An adult education perspective on digital inclusion

Recently, our team member Christine collaborated with Matthias Sturm, adult education researcher and evaluator (and my former AlphaPlus co-worker), to publish a paper for the Institute for Research on Public Policy (IRPP). Christine, our policy and research specialist in education and technology, has been working with Matthias to find ways to advance the conversation about digital inclusion.

The IRPP is a national organization that informs debates on policy issues facing Canadians and their governments, with strong connections to federal and provincial policymakers. Christine and Matthias noticed their publication featuring adult basic skills and pitched a topic examining digital access, equity and literacy. The result is the paper Adult Education: The Missing Piece to Bridging the Digital Divide (a French version will be available in December).

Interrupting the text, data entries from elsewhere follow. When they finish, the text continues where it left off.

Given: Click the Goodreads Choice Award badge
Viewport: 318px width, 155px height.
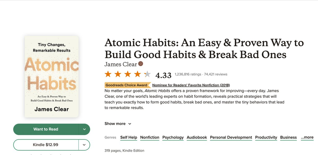Looking at the screenshot, I should pos(126,85).
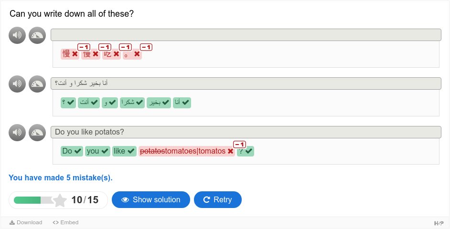This screenshot has width=450, height=229.
Task: Click the incorrect 吃 feedback word
Action: click(x=111, y=54)
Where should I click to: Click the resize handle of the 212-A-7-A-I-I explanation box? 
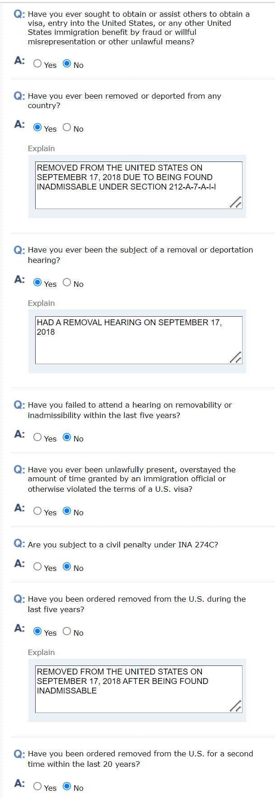[x=236, y=203]
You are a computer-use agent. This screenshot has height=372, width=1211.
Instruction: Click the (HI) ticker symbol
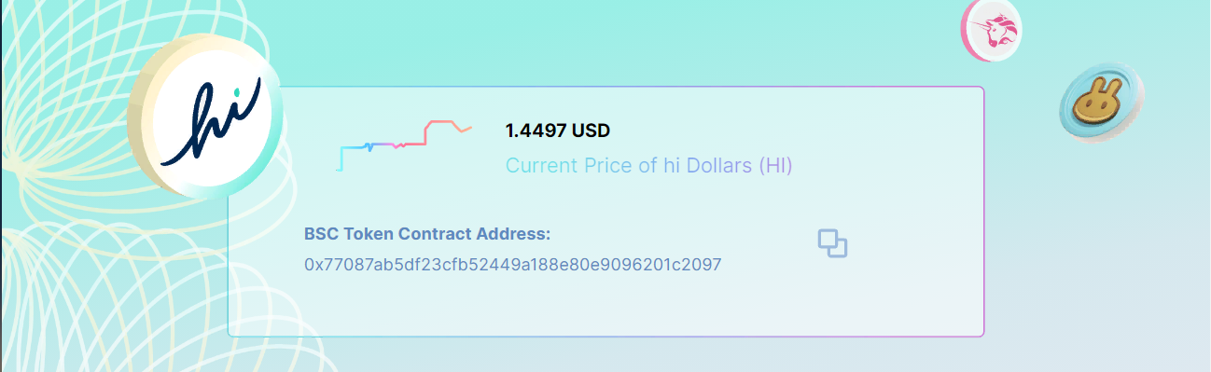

Bridging the digital divide requires skills development

This new paper sheds light on issues you know well but that haven’t been addressed at the policy-making and funding decision levels. For example, those of us working in adult literacy education know that bridging the digital divide is about more than access to devices or the internet. A lack of digital skills prevents people from taking full advantage of essential services and deprives them of potentially life-changing education and employment. Overcoming inequities requires equitable opportunities to benefit from technology — which requires the development of specific skills.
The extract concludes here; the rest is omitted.